Ahead of Istanbul Blockchain Week, Merrick highlighted Turkey’s rapid rise in digital asset adoption, noting that the country now ranks among the world’s leading crypto markets. In a post published on May 31, he said Turkey’s crypto transaction volume over the past year significantly exceeded that of its regional counterparts, making it the dominant market in MENA.
The scale of activity is reshaping regional conversations around blockchain technology and digital assets, as investors, technology firms, and developers increasingly look toward markets with strong adoption rates and growing participation.
According to Merrick, Turkey’s crypto market is approximately four times larger than that of the United Arab Emirates, a country widely regarded as one of the region’s most established digital asset hubs. The comparison underscores Turkey’s expanding influence and the depth of engagement among its crypto users.
Data from blockchain analytics firm Chainalysis supports the assessment. In its 2025 Geography of Cryptocurrency Report, the company identified Turkey as the leading crypto market in MENA, recording nearly $200 billion in annual transaction volume, compared with approximately $53 billion in the UAE.

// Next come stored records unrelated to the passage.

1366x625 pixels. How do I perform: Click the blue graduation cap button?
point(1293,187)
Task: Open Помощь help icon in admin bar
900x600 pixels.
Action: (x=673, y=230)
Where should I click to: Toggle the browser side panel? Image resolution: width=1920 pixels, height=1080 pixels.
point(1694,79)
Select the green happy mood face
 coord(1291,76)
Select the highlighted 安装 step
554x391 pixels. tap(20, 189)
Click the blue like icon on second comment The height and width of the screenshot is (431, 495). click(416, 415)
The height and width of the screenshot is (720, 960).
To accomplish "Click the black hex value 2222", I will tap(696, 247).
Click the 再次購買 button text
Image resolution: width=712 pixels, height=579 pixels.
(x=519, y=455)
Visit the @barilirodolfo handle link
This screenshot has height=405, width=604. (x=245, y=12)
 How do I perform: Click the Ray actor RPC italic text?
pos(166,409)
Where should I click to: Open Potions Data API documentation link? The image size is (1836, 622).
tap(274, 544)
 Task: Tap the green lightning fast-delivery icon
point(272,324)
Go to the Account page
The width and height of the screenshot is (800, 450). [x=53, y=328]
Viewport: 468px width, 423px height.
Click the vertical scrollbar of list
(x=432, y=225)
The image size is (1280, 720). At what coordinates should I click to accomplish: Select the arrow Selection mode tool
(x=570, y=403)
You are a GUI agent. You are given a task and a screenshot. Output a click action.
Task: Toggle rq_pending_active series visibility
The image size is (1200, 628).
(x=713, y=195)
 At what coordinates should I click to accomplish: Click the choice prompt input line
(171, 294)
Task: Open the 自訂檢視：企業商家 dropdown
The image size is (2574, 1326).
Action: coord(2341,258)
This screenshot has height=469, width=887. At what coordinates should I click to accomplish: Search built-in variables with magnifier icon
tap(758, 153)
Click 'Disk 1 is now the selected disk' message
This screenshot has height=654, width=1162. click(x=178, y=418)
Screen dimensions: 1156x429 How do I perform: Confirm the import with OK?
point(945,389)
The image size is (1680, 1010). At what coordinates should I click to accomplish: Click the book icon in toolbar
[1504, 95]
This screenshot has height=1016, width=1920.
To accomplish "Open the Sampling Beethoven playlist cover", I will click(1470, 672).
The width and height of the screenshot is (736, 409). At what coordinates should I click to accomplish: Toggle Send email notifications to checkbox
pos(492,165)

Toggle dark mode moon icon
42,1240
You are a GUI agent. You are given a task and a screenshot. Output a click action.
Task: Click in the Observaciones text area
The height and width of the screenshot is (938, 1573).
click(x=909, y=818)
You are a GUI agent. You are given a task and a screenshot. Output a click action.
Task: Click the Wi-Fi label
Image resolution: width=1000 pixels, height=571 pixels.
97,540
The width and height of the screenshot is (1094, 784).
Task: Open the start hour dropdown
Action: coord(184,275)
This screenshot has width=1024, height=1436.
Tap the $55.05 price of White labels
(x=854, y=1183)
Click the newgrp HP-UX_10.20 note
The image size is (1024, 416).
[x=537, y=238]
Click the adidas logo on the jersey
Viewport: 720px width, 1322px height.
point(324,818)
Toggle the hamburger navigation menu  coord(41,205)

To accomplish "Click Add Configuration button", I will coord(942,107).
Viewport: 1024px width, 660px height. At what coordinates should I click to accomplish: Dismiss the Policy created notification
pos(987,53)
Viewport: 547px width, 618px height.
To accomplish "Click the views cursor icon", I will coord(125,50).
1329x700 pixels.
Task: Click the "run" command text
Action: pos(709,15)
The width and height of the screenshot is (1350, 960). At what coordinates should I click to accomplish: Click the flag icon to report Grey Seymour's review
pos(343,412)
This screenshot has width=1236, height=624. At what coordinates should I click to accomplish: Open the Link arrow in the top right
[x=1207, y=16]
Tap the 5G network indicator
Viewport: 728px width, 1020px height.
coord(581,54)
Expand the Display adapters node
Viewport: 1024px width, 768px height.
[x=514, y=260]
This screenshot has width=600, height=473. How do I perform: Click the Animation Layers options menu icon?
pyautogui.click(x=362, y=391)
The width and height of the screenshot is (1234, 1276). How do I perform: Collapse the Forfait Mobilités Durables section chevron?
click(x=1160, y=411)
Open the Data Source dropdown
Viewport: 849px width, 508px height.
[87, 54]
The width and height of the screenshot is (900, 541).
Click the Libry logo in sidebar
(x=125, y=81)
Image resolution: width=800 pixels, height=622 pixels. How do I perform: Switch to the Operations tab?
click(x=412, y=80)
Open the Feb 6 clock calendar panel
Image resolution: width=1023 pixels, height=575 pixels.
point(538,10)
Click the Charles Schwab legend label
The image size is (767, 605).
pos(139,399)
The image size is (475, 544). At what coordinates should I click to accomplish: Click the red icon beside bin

The report suggests that a substantial portion of Turkey’s crypto activity is driven by speculative trading. However, analysts also point to broader economic factors, including inflation, currency depreciation, and demand for alternative financial tools, as key drivers behind the country’s growing reliance on digital assets.
As economic uncertainty continues to influence investment behavior, Turkey’s expanding cryptocurrency ecosystem is positioning the country as a major force in the regional digital finance landscape.